So a student may enter the Alexander Alliance Europe with high bodily-kinesthetic, tactual, interpersonal and existential intelligence and pretty much sail through their training. They find themselves having to work hard to acquire the linguistic intelligence they need, but have enough going for them that makes them able to impart the work to others.

You may have another student who enters our community/school with very low bodily-kinesthetic intelligence, low tactual intelligence, but very high intrapersonal, linguistic and visual intelligence, and so if they become able to impart the work to others they will end up finding a very different way of doing so. They do their best to learn how to move well and develop good tactual skills and they make some progress, which proves very important for them personally, but they still fall well short of becoming a person with high kinesthetic and tactual skills.
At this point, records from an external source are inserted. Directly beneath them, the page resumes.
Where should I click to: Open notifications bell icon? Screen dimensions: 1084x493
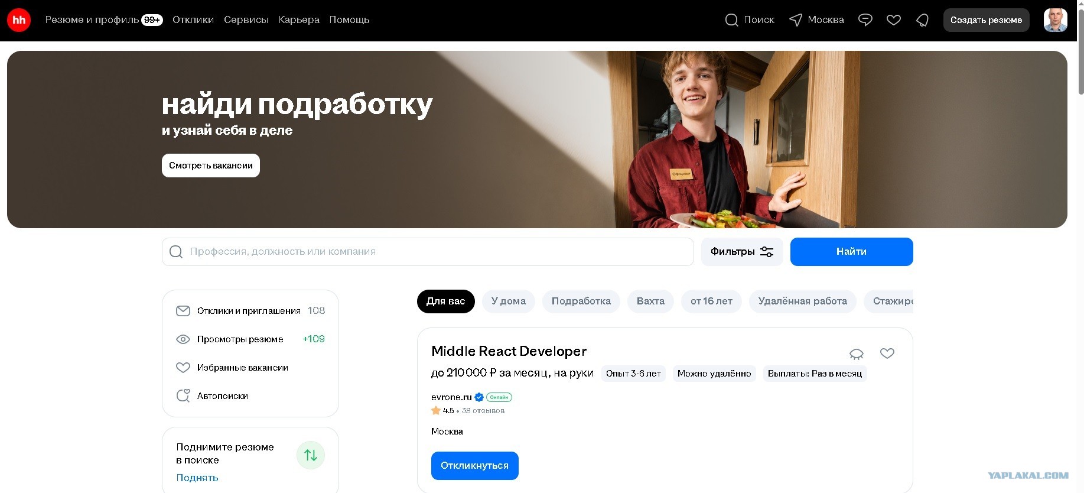tap(922, 20)
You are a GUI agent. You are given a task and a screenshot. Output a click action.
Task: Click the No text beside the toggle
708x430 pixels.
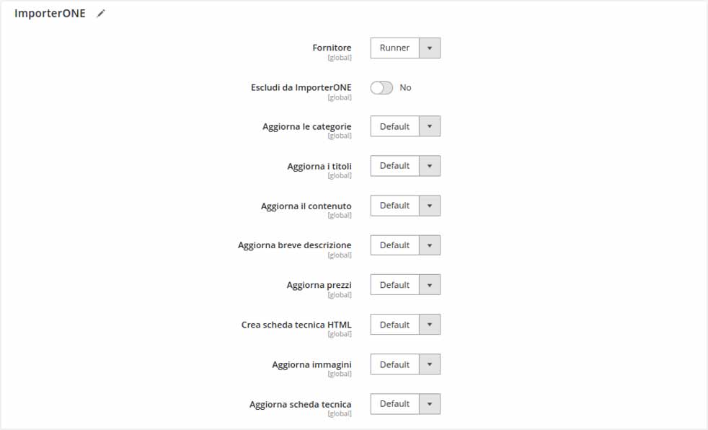(x=405, y=87)
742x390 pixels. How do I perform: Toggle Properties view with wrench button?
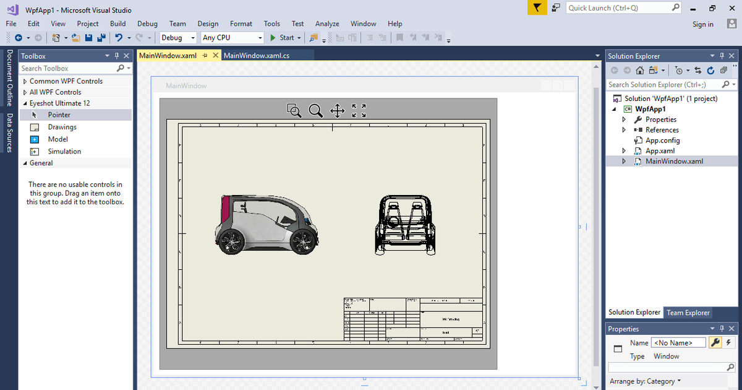[715, 342]
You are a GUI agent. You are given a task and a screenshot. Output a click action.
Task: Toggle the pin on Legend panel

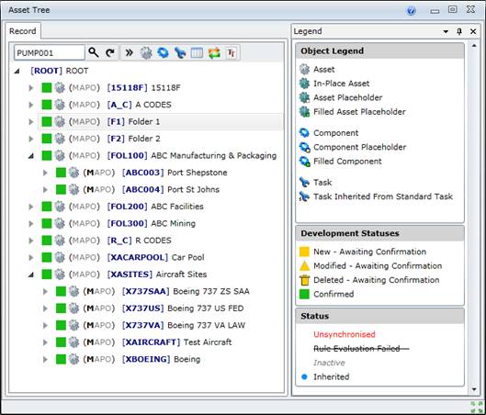[459, 31]
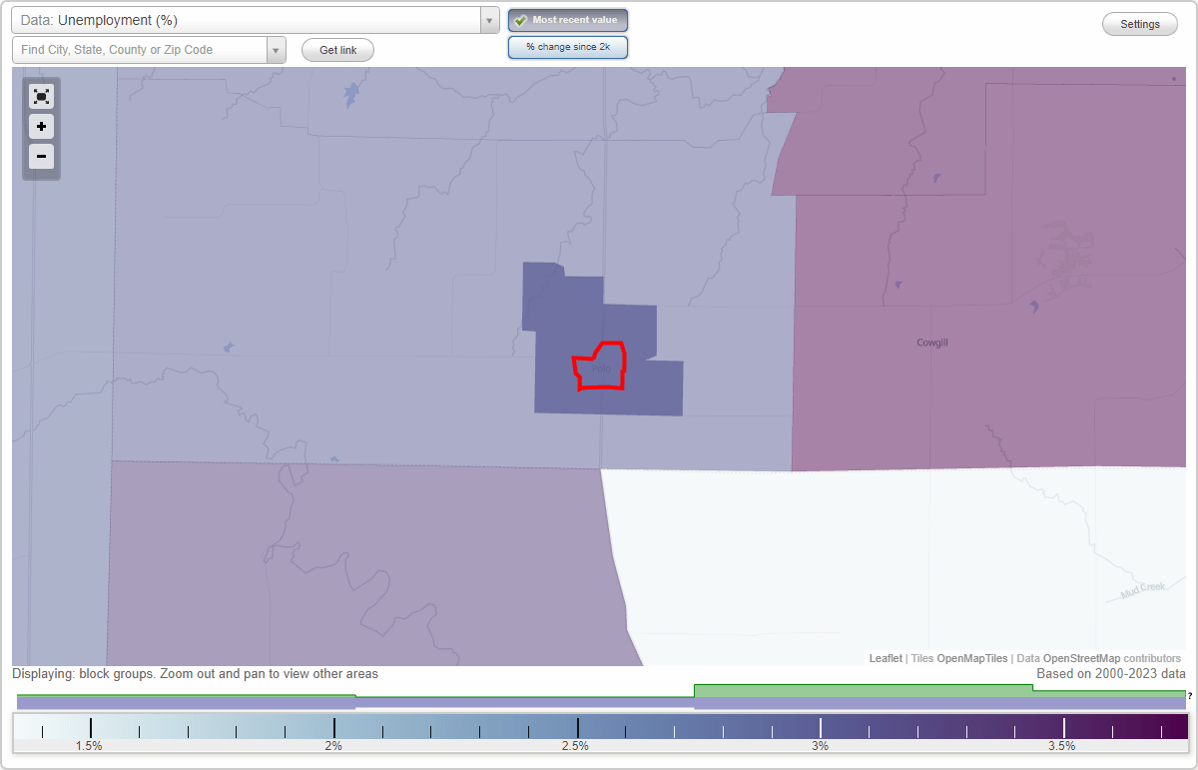
Task: Zoom in using the plus map control
Action: pos(41,126)
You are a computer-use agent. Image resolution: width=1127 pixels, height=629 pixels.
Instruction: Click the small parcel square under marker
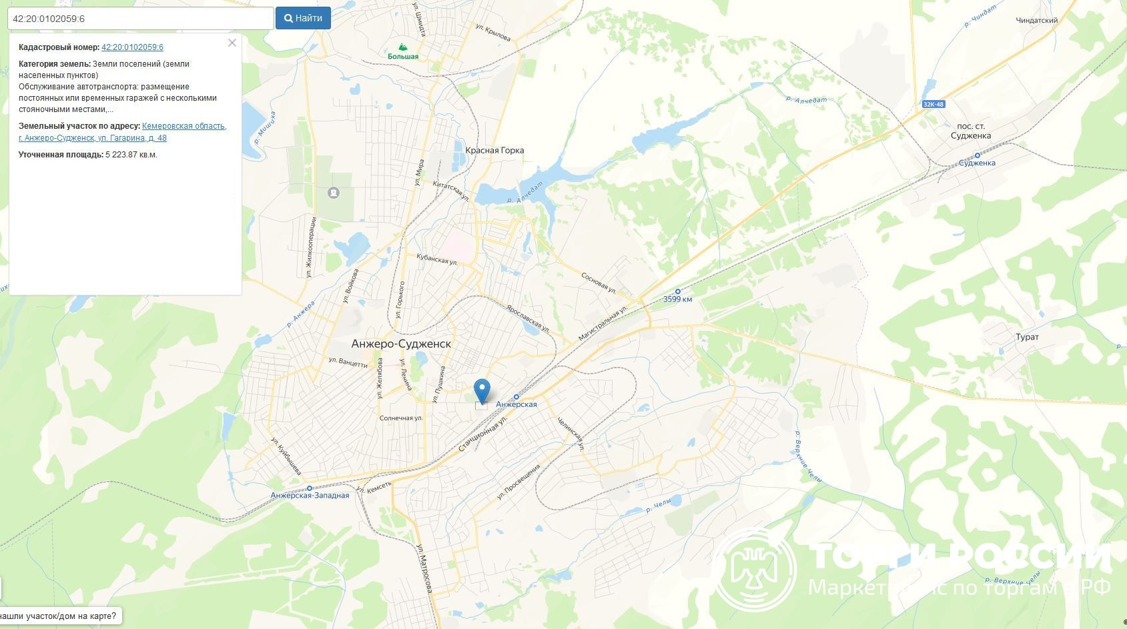481,406
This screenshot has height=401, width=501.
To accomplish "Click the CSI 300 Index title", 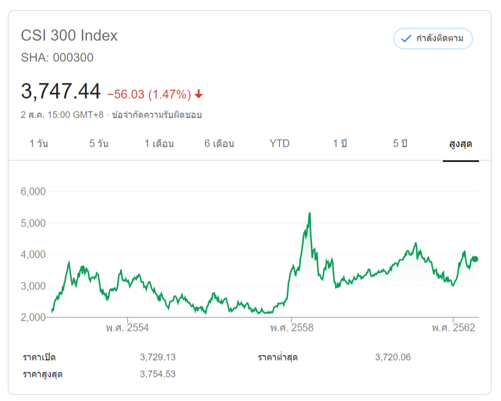I will [69, 35].

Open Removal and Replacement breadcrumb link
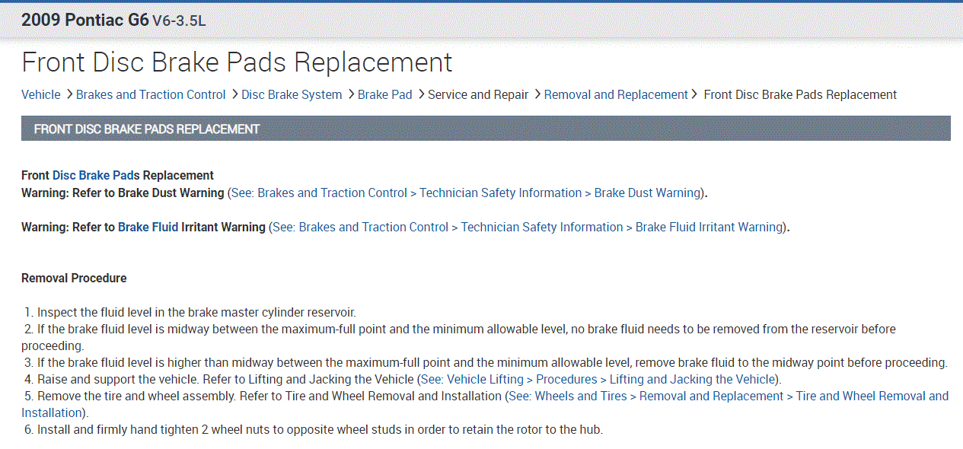(616, 94)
So the question becomes, “Does this person have the capacity, in some way, to impart the work to others?”

If a man who graduates our school who takes care of his five grandchildren, and who possesses deep inhibitory power while with his grandchildren, and who is by his very being able to calm them down, and is able to create harmony among them, and if he developed these capacities through the course of his training, is he imparting the work to his grandchildren? I would say yes. I would say that counts. Big time. Is he teaching them? No. Is he modeling the work, embodying the work, passing on the work? I would say yes. Should this man who doesn’t move well, whose posture is not great, who hands are not great graduate? I would say yes.

New questions arise. Should we limit our work to that of a profession? Should we have vocational schools, teacher training programs, and/or should we have Life Schools and think of our work not only as a profession but as  ‘a Way’, as Aikido is a Way? Aikido literally means, the Way of Harmonizing Energy. Sounds familiar.

For me this is the difference between a Teacher Training Program and a Community/School. It comes down to how we define the word ‘vocation’. In the narrow definition of the word, it means an occupation, a trade, a profession, but in the broader sense of the word it means a calling, a mission, a path. A Way. A Way of Living.

I have chosen to create a Life School, a community/school. Perhaps I am not training teachers, but “imparters”. Maybe there is a difference. And maybe that difference makes all the difference. And maybe it is the answer to my question: What criteria do I establish for determining if someone is now ready and qualified to teach others about Alexander’s work? When I change the word teach to impart I believe I have criteria, valid criteria. Can that criteria be measured? Is there a test?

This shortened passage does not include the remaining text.